Turn LinkedIn profile views into real client conversations

HyperClapper connects your posts with real engagement communities so every piece of content pushes more buyers to your profile — and your Services section. See how it compares to other engagement tools.

See HyperClapper in Action

Frequently Asked Questions About LinkedIn Services

How do I add a services section to my LinkedIn profile step by step?

Go to your LinkedIn profile, click "Add profile section," select "Services" under the Highlight category, choose up to 10 service categories from LinkedIn's predefined list, write a 500-character outcome-focused description, set your location preference, and click Save. The "Provides services" badge appears on your profile card immediately. Total time: under 3 minutes.

Why can't I find the services option on my LinkedIn profile?

The most common cause is an incomplete profile — LinkedIn requires "All-Star" status (photo, headline, current position, education, skills, and 50+ connections) before showing the Services option. If your profile is complete and the option is still missing, check whether the LinkedIn Marketplace is available in your region, as rollout has been uneven globally in 2026.

What should I write in my LinkedIn services section to attract clients?

Lead with the specific outcome you deliver for clients, not your credentials.
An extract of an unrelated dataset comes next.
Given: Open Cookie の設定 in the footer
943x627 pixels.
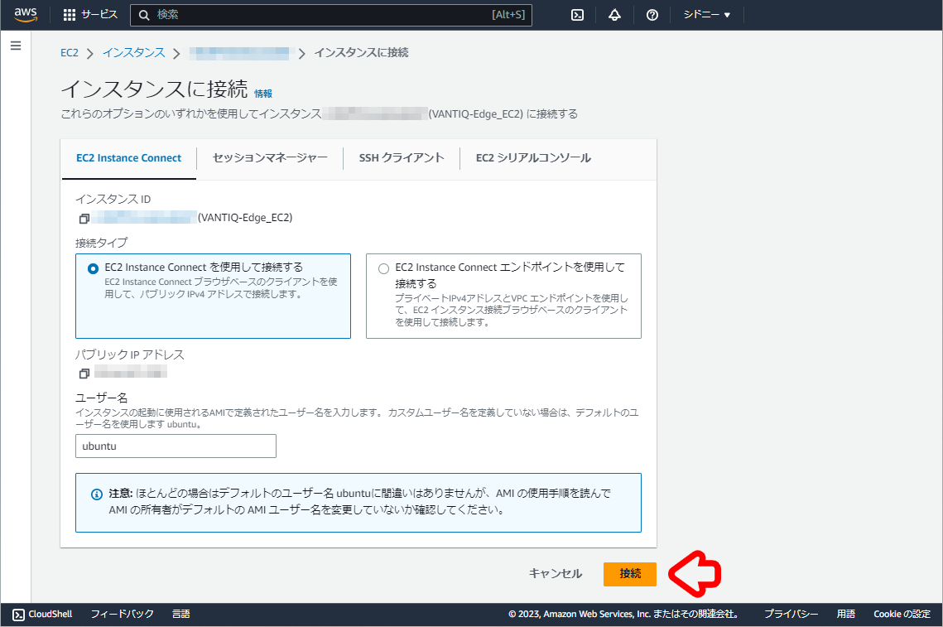Looking at the screenshot, I should point(901,614).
Instead of "Experienced consultant with 10 years in finance," write "I help CFOs reduce financial reporting time by 40% through automated dashboards." Use all 500 characters, mention the type of client you serve, and include one specific result where possible.
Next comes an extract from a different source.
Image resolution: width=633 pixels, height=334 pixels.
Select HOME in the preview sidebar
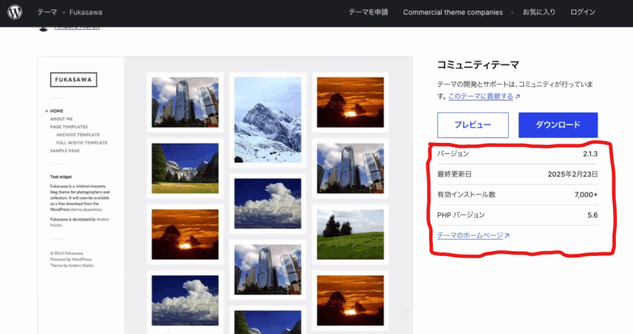click(57, 111)
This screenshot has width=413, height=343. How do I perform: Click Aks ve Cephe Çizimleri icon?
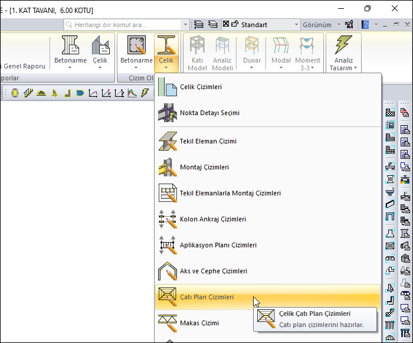point(168,272)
Is the LinkedIn services section available for free accounts?

Yes — the core LinkedIn services section is available on free LinkedIn accounts. You can list services, write a description, appear in Marketplace search, and collect client reviews without a Premium subscription. Some advanced Marketplace features, like sending proposals and accessing expanded search filters, require LinkedIn Premium.

How do I post a service on LinkedIn and make it visible to potential clients?

Add the Services section via "Add profile section → Highlight → Services," ensure your profile is set to public, and select categories that match what buyers search for. Once saved, your listing is eligible to appear in LinkedIn's Services Marketplace. Combining it with active, well-engaged posts amplifies your profile's overall visibility and pushes more buyers to your listing.

Does the LinkedIn services section actually help get clients?

Yes — but only when set up correctly. Profiles with an active Services section appear in LinkedIn's Marketplace search, giving you passive visibility with buyers actively looking to hire. The section alone isn't enough; outcome-focused descriptions and at least one client review are the difference between a listing that gets found and one that gets ignored.

Can companies add services on LinkedIn?

Can companies add services on LinkedIn? Yes — company pages have a Products section (not called Services, but serving a similar discovery function) where businesses can list their offerings. The individual Services section described in this guide is for personal profiles. For brand-level service visibility, the Products tab on a LinkedIn Company Page is the equivalent feature.

What consistently separates LinkedIn profiles that generate real client inbound from profiles with impressive follower counts is not any single element — it is the combination of a properly configured Services section, aligned profile copy, and content that earns genuine engagement. Get all three working together, and your LinkedIn profile becomes a lead generation asset that works while you're not online.